To be fair, I never really gave it much thought. I did not have any family members who suffered from addiction. So I never thought about it. And when I did see reference to it, such as on a television program or in a movie or something, I would wonder to myself: “How could these people be so stupid, to let themselves become enslaved to alcohol? How come they don’t see their problem and just avoid drinking altogether? How stupid can they be?”
Well you can imagine my surprise when I woke up one day about 10 years later and realized that I, of all people, was a real alcoholic.
As the saying goes, I did not give my permission for this to happen. It was not part of my plan. I had no desire to be addicted to anything. But it just happened. Alcohol swept me off my feet, it cured my social anxiety, it completed me in a way that I had never experienced before. I was hooked beyond all measure; beyond all hope. I was a true alcoholic.
If this can happen to me, it could happen to anyone. That is my point. I don’t necessarily think of alcoholism as a disease, but in spite of whatever label you want to give it….I have it. I have been sober for over 9 years now, but if I took so much as one sip from a beer, I would be off to the races. Within 24 hours I would be back on hard liquor, probably buying a half gallon of vodka.

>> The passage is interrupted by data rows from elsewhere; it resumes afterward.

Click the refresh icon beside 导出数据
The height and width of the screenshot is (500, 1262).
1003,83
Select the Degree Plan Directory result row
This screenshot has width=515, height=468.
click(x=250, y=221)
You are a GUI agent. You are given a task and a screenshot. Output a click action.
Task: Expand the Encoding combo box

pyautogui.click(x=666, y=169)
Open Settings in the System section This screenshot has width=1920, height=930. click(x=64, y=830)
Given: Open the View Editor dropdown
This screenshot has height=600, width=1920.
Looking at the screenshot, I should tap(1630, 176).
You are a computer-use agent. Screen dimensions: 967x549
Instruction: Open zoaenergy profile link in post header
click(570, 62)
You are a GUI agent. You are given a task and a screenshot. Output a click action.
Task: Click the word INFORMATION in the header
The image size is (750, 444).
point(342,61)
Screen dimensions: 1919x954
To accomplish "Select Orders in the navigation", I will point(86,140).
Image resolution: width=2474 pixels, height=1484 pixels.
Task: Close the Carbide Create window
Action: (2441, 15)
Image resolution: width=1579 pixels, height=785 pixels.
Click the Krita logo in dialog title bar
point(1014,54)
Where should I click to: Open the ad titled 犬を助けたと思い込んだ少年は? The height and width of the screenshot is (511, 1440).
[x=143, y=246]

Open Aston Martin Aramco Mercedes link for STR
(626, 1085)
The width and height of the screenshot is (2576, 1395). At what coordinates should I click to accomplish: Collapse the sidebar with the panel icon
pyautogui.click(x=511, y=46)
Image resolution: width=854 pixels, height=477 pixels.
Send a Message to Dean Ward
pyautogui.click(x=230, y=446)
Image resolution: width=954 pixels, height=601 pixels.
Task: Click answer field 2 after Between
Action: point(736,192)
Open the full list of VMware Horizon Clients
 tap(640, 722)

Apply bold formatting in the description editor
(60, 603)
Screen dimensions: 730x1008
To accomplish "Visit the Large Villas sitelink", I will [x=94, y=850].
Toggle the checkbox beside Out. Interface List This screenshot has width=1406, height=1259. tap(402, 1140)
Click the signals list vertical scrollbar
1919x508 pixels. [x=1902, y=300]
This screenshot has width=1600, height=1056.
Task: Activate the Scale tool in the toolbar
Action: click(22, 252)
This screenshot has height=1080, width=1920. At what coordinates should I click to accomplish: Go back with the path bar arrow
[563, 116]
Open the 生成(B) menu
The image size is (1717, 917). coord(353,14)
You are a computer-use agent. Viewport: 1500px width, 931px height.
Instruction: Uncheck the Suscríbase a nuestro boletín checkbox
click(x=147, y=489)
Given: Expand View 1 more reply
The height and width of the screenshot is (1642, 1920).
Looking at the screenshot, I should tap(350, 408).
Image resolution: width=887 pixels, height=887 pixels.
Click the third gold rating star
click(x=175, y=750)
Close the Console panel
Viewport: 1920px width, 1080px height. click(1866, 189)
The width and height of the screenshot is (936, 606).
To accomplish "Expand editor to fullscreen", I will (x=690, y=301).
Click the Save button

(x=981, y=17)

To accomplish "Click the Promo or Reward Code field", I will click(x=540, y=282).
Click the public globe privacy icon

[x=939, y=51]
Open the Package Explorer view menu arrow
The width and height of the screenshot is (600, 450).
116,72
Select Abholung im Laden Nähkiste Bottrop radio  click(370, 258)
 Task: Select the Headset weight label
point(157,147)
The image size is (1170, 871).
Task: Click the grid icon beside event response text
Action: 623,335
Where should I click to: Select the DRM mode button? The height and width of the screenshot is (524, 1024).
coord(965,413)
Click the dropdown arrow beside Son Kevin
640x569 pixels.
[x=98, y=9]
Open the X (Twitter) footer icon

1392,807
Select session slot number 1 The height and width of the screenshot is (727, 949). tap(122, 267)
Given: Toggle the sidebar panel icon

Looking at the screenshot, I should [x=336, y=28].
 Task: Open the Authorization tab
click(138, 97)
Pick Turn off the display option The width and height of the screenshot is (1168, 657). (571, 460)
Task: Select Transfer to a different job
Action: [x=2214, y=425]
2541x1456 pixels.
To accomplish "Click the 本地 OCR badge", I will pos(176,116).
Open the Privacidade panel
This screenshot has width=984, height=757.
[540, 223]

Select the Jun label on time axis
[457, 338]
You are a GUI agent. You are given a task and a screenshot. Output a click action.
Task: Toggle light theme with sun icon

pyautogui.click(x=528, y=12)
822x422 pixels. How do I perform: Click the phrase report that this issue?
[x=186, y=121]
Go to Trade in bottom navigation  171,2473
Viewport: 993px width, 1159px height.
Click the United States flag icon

You can take a look around this website and see evidence that I am not particularly stupid or lazy (which was my only way of explaining alcoholism in my youth). We don’t have to call it a disease, necessarily, but I definitely have a serious problem with alcohol. And so do a lot of other people. So it needs a label, to make it easier to talk about.
Regardless of whether or not you think it is a disease, you should seek help if you are struggling to stop drinking so much. The label we put on it is not so important–what is important is that you live the best life that you can, without screwing it up with alcohol.